Task: Please set down, unchanged, each line from the one with "Task: Add New Math waveform" to the final line of the data below, both included. Drop the pictures.

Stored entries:

•••

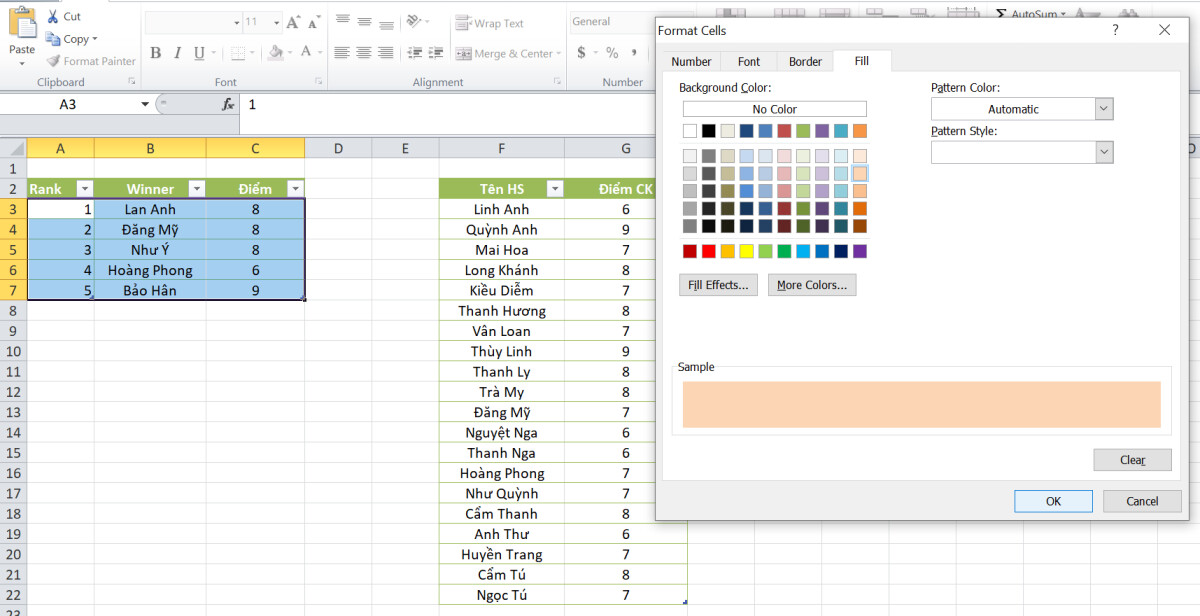Click the Clear button near the Sample preview

1132,459
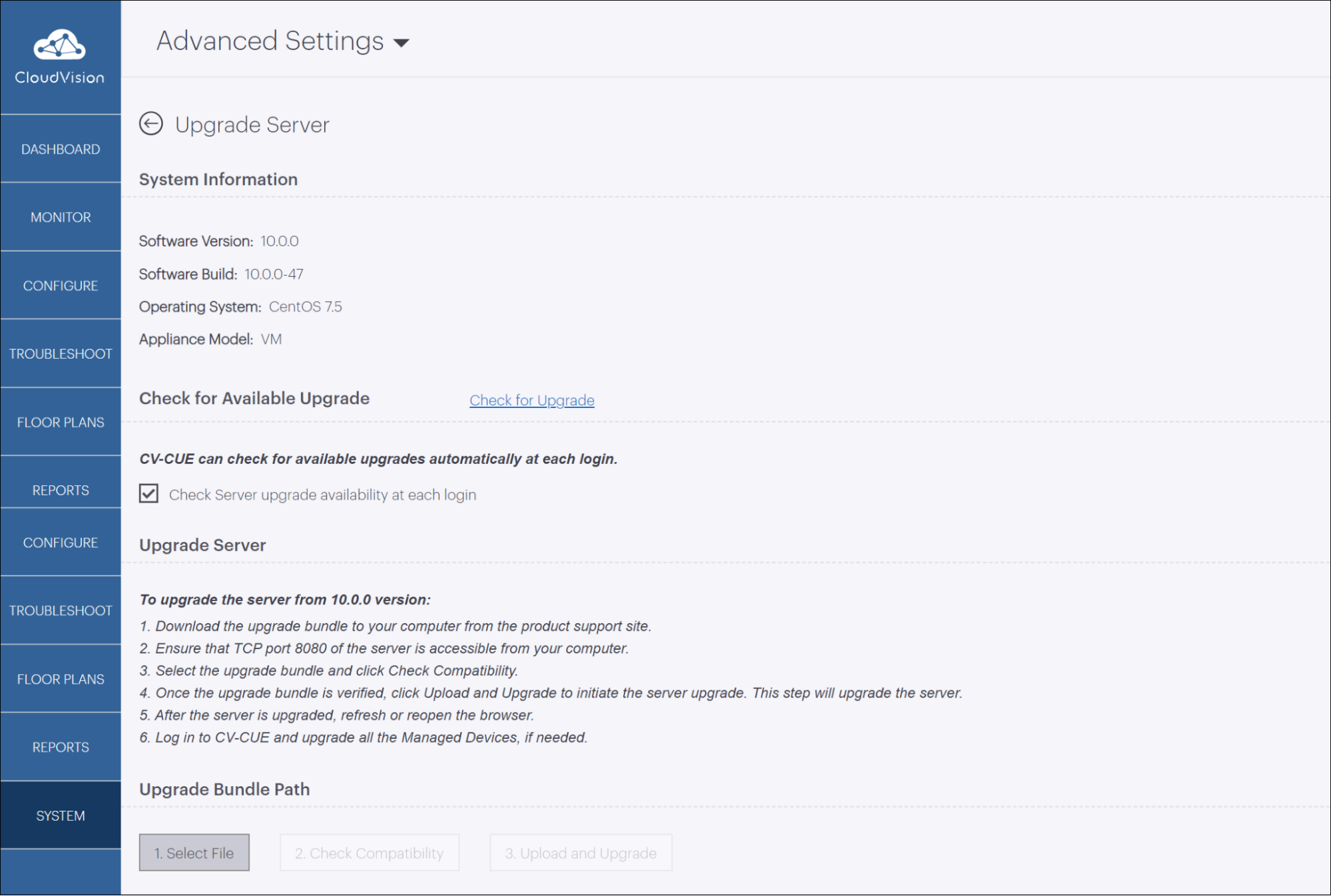This screenshot has height=896, width=1331.
Task: Select FLOOR PLANS directly above the first REPORTS
Action: (61, 422)
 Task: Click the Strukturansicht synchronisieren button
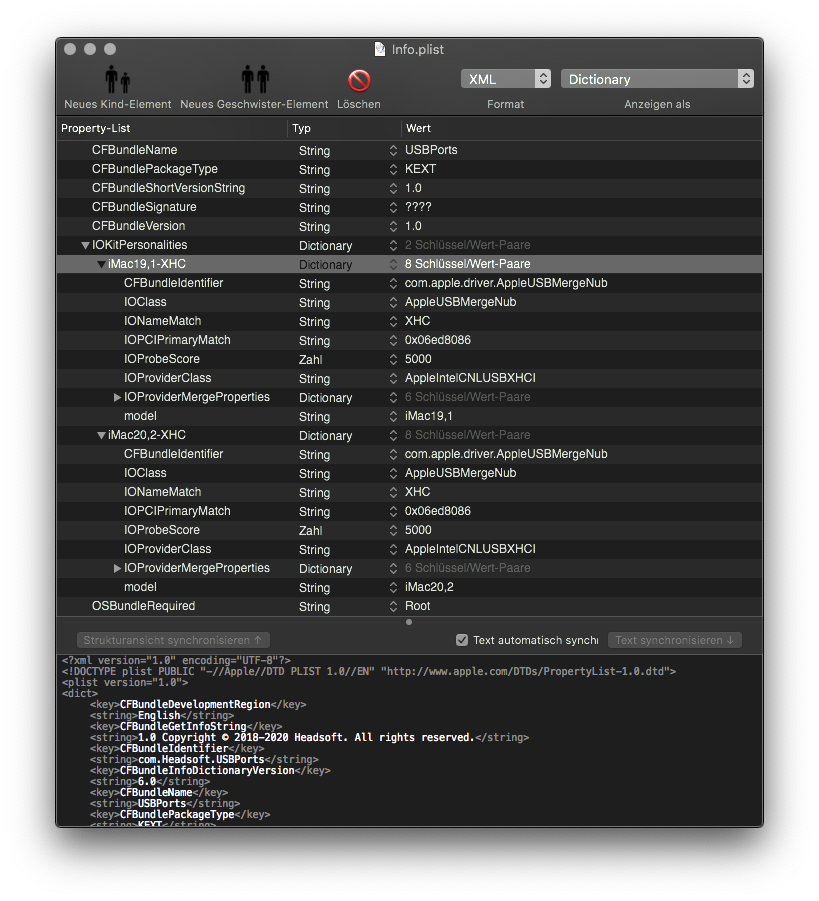[x=173, y=640]
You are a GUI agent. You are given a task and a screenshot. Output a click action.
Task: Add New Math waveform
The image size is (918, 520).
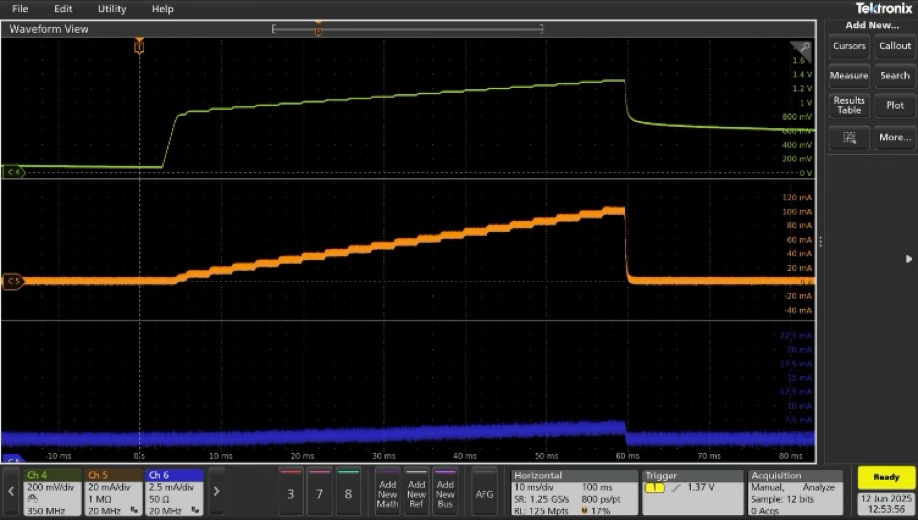point(387,491)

•••

Response:
Task: Add New Math waveform
The image size is (918, 520).
point(387,491)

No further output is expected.